Entries provided -

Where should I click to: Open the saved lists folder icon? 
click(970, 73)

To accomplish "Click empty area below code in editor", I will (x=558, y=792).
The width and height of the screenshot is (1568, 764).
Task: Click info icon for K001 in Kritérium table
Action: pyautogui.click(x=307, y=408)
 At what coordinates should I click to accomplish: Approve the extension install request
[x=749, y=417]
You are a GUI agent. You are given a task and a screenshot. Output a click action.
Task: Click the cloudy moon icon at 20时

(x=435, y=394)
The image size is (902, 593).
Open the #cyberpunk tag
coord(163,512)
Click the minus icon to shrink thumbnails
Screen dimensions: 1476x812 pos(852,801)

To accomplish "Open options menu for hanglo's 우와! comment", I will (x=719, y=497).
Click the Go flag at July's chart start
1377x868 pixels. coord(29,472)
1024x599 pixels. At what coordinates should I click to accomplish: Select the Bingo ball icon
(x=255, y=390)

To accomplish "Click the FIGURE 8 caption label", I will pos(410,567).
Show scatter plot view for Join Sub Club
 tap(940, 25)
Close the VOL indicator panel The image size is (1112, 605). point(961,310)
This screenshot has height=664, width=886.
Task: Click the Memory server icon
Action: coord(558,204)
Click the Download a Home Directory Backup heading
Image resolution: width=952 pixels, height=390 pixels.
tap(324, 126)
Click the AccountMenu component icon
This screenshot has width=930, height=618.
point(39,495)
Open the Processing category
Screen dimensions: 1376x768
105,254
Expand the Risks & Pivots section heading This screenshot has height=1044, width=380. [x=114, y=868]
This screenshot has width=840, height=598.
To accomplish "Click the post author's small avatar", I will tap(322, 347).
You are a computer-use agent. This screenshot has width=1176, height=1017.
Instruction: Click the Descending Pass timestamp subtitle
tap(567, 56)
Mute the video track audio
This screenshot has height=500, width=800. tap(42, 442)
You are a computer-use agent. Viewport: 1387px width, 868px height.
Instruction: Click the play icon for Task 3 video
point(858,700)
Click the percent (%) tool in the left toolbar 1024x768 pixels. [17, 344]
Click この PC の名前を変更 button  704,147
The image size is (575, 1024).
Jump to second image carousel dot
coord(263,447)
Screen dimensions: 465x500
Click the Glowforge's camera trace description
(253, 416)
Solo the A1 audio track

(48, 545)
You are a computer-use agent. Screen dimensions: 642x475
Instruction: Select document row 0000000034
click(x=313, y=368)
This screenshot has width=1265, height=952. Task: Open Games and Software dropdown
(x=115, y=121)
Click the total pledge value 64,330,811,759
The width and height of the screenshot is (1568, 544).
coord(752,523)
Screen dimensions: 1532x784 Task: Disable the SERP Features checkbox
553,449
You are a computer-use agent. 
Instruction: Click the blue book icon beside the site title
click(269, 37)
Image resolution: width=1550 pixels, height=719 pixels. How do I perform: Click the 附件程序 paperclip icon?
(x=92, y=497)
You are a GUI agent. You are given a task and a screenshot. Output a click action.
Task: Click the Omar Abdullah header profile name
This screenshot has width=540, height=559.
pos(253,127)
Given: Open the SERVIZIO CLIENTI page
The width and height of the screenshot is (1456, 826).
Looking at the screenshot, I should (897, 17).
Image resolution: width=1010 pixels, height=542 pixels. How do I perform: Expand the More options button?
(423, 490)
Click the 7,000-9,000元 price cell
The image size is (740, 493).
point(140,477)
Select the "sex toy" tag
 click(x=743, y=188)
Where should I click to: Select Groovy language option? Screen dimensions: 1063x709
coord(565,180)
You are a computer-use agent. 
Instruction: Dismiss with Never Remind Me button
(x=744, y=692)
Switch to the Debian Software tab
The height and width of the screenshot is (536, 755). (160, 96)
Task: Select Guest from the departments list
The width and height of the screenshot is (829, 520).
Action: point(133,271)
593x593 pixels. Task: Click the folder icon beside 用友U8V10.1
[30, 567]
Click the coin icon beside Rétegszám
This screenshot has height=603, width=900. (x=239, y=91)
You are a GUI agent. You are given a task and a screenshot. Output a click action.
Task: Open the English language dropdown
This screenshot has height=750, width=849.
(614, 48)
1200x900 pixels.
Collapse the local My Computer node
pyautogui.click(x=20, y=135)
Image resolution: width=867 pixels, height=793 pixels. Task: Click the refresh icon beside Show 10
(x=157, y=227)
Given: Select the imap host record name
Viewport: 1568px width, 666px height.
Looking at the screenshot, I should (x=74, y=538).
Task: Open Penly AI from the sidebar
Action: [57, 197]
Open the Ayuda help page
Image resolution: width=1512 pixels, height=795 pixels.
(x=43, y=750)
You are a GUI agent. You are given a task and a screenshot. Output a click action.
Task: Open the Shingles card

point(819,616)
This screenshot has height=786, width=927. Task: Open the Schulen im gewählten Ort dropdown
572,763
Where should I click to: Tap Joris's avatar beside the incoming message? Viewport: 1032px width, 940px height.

What the exercise asks - Your answer should be one number: how many lines of the listing include the word "name".

Answer to this task - 2